>> START

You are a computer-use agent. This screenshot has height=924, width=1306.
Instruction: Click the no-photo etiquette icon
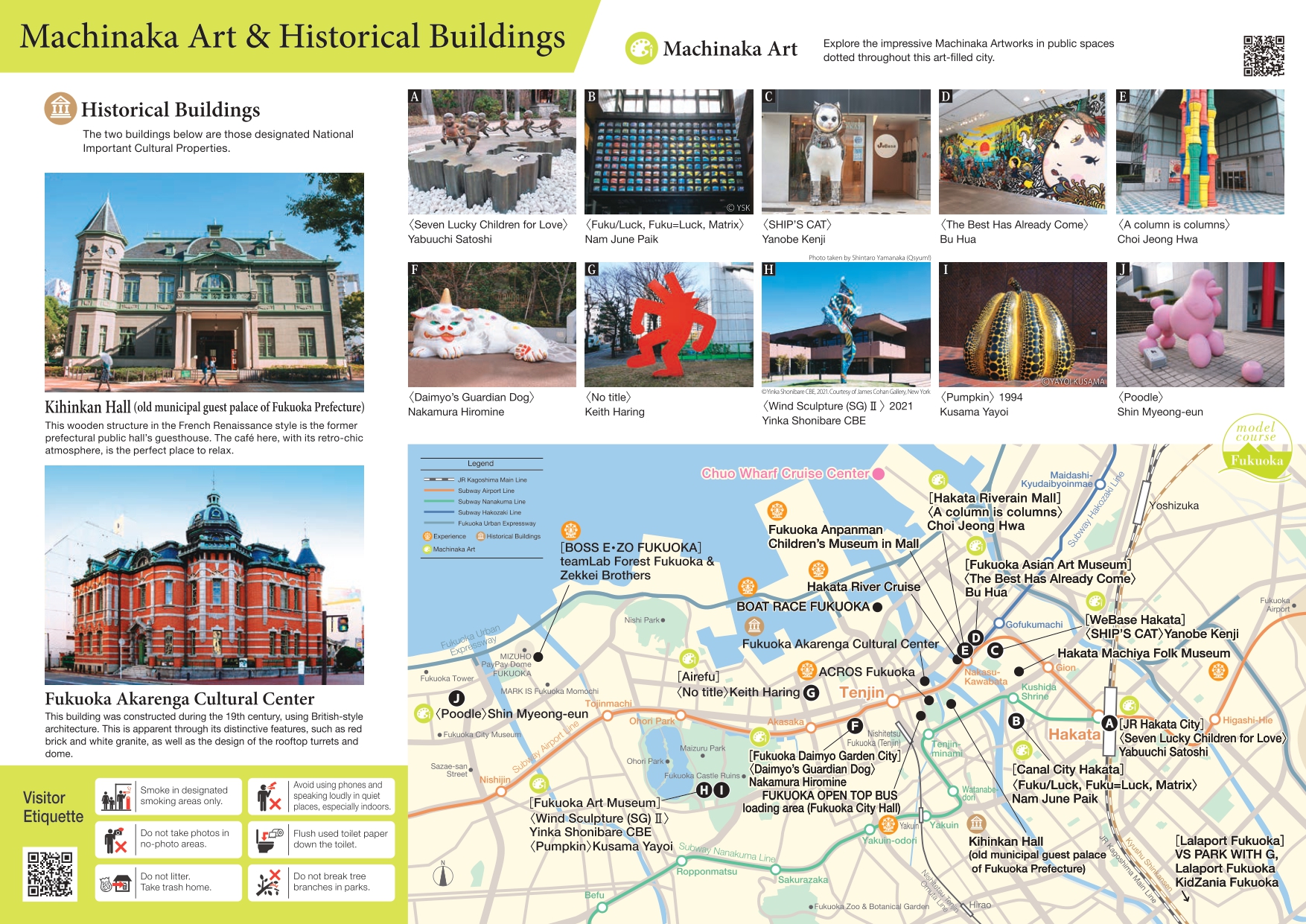pyautogui.click(x=115, y=840)
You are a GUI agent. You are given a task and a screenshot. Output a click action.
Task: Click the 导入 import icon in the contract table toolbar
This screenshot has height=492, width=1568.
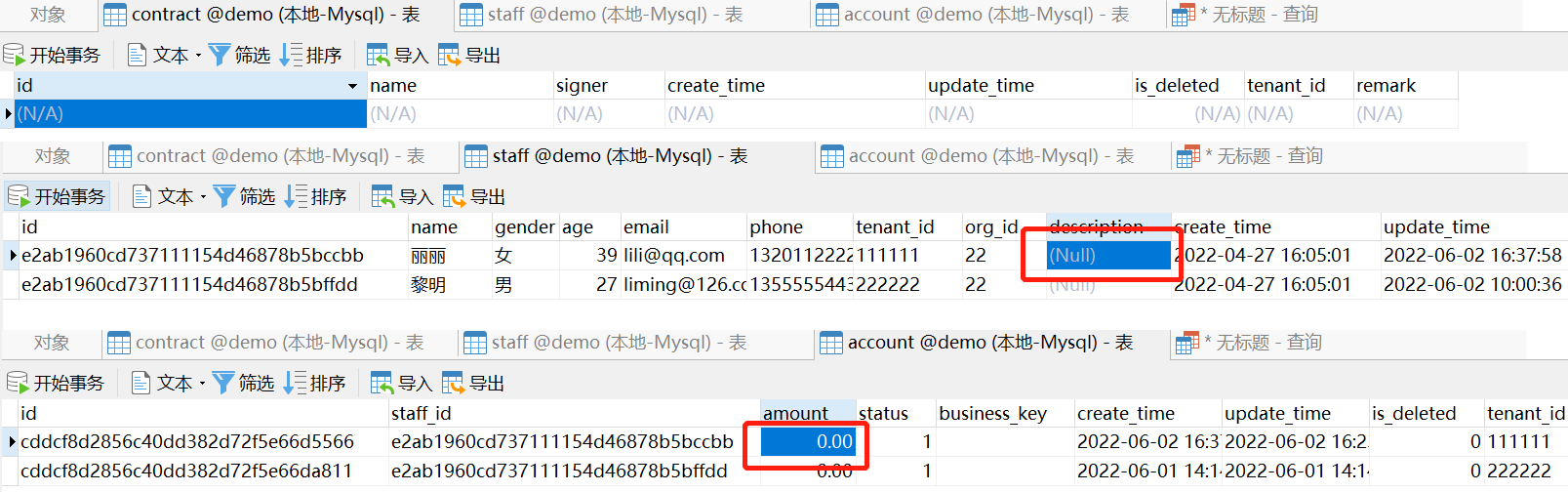378,56
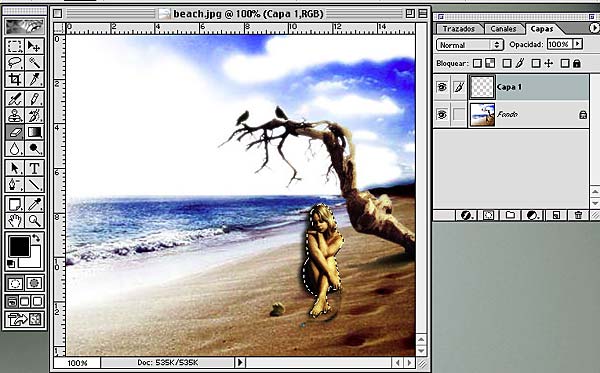Pick the Type tool

click(34, 168)
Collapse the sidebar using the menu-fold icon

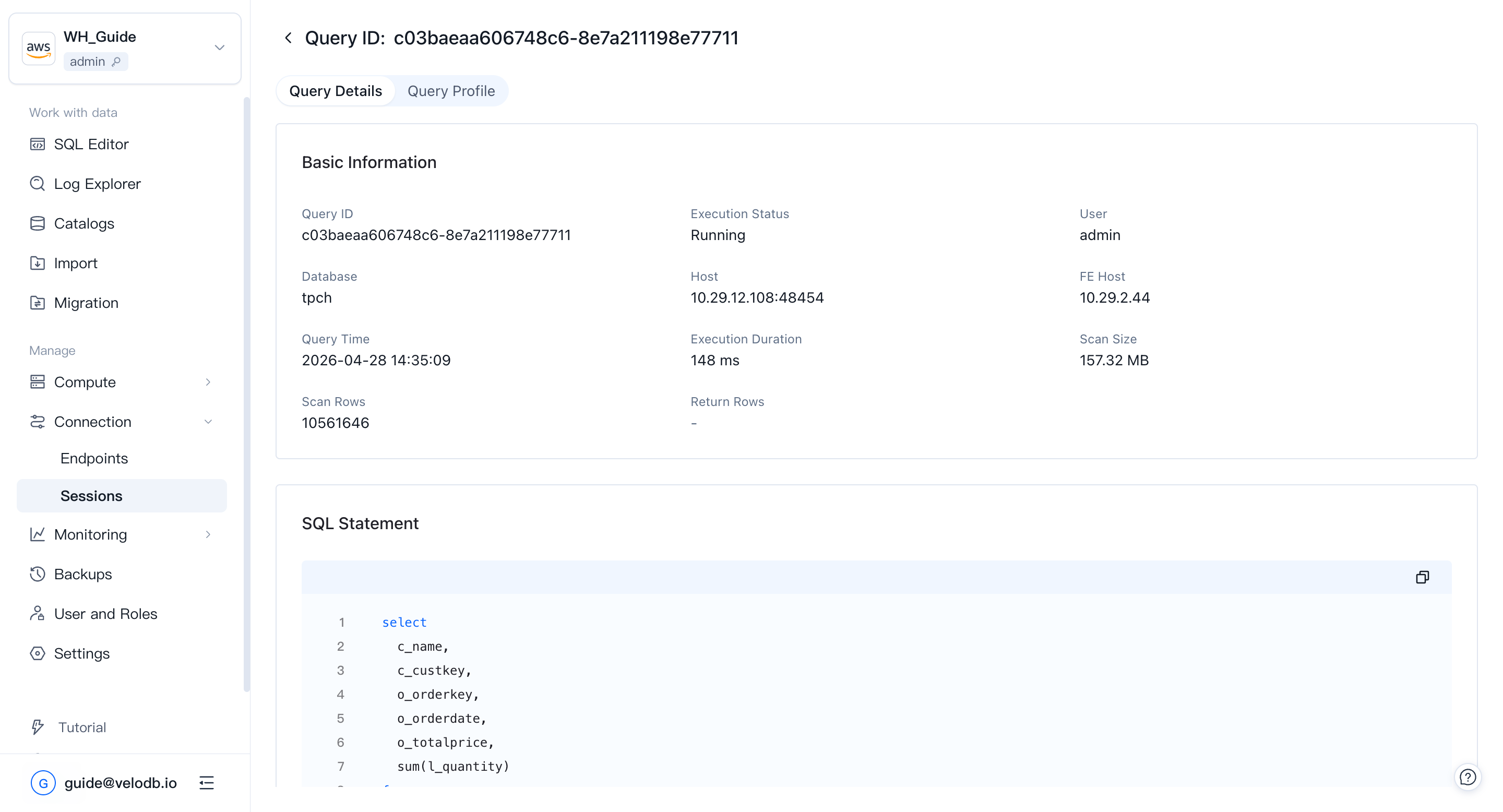[x=207, y=783]
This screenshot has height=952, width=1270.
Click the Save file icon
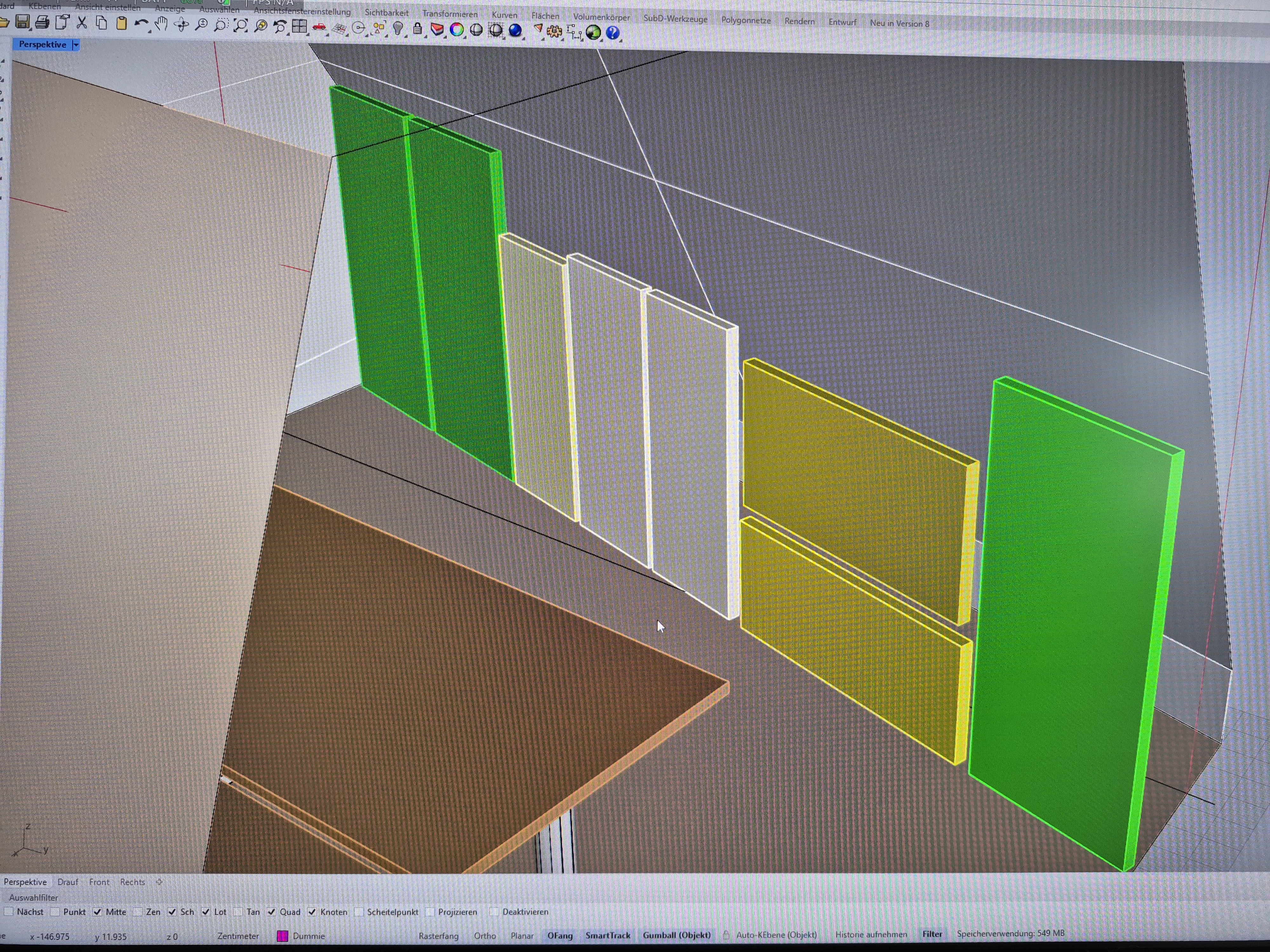click(x=23, y=23)
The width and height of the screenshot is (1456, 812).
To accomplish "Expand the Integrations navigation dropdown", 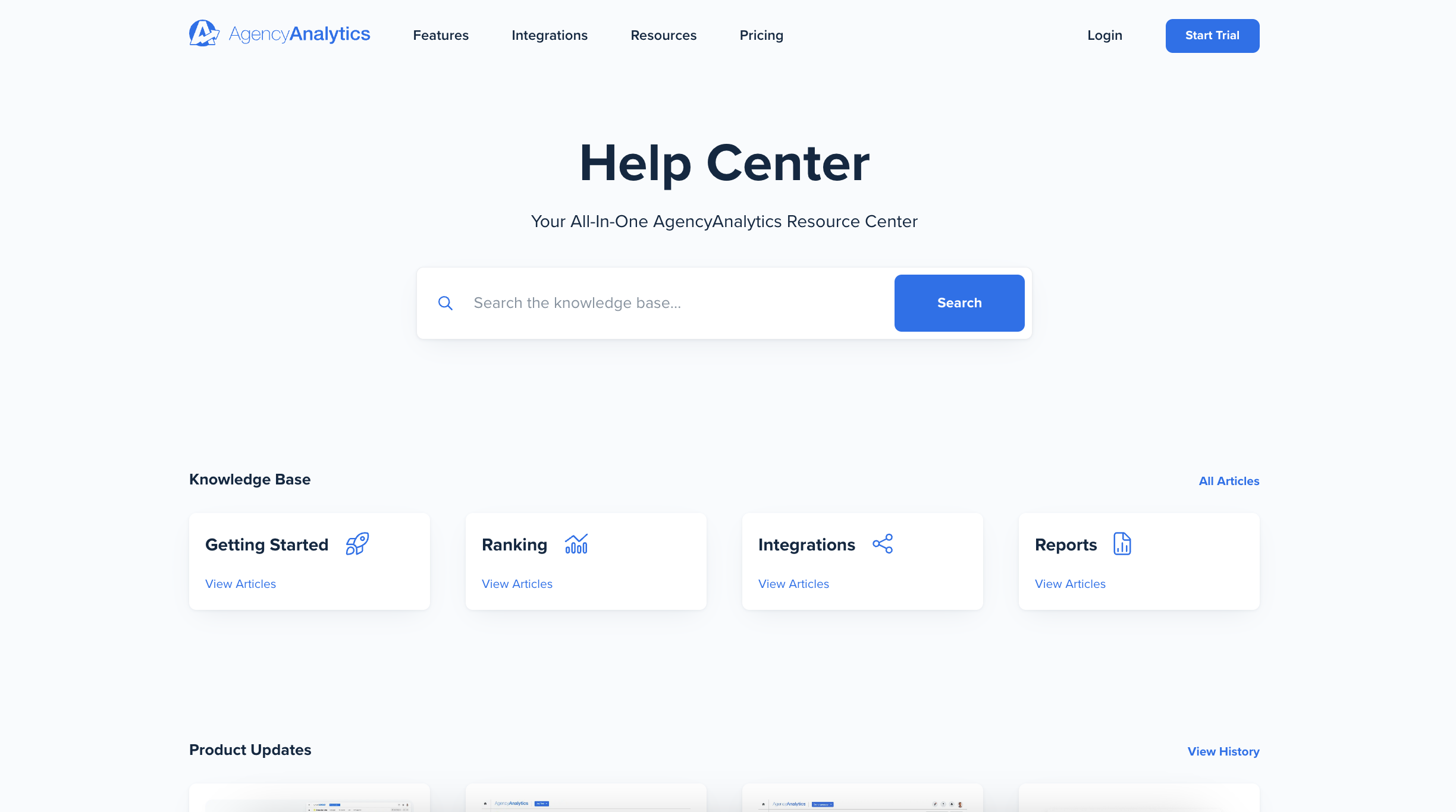I will pyautogui.click(x=549, y=35).
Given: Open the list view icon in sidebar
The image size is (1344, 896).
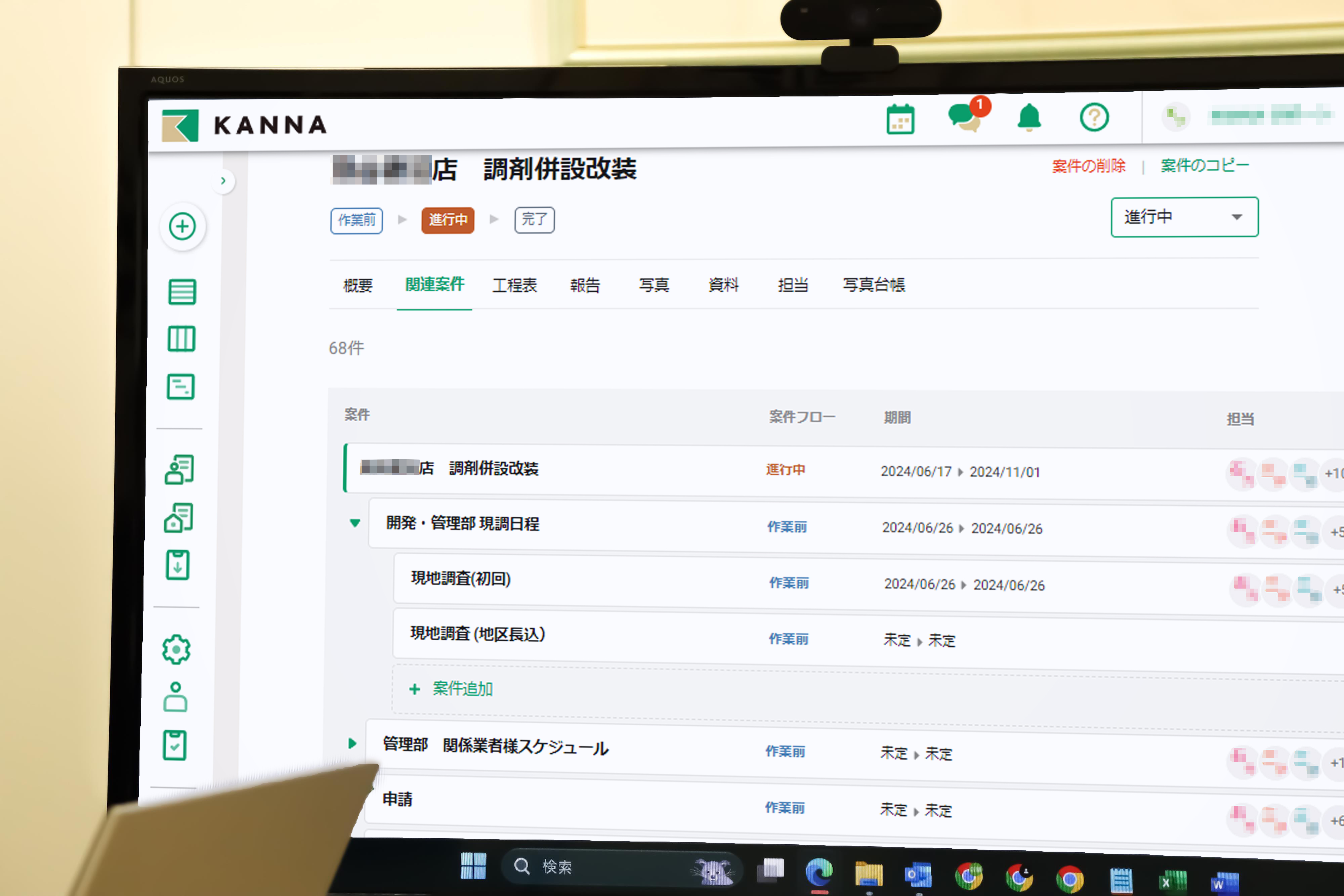Looking at the screenshot, I should coord(182,292).
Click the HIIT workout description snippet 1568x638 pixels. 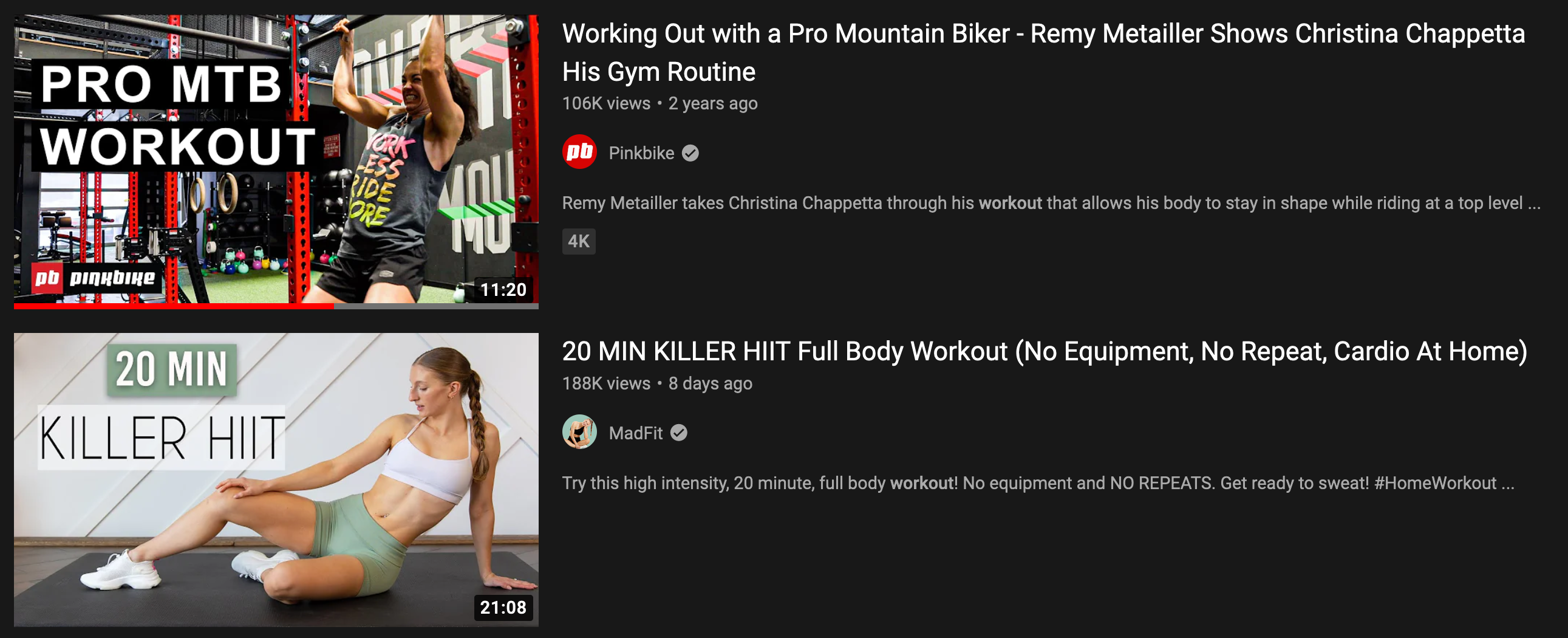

>> END

→ EXERCISE DETAILS:
Render as a JSON list of strings, one per line and skipping blank lines, the part of the items that opens with the line containing "Given: Open the list view icon in sidebar" and runs through the end of the items, both ends included. Leave the pictures out of the answer.

→ WORKED ANSWER:
[
  "Given: Open the list view icon in sidebar",
  "The image size is (1344, 896).",
  "Looking at the screenshot, I should coord(182,292).",
  "Click the HIIT workout description snippet 1568x638 pixels. "
]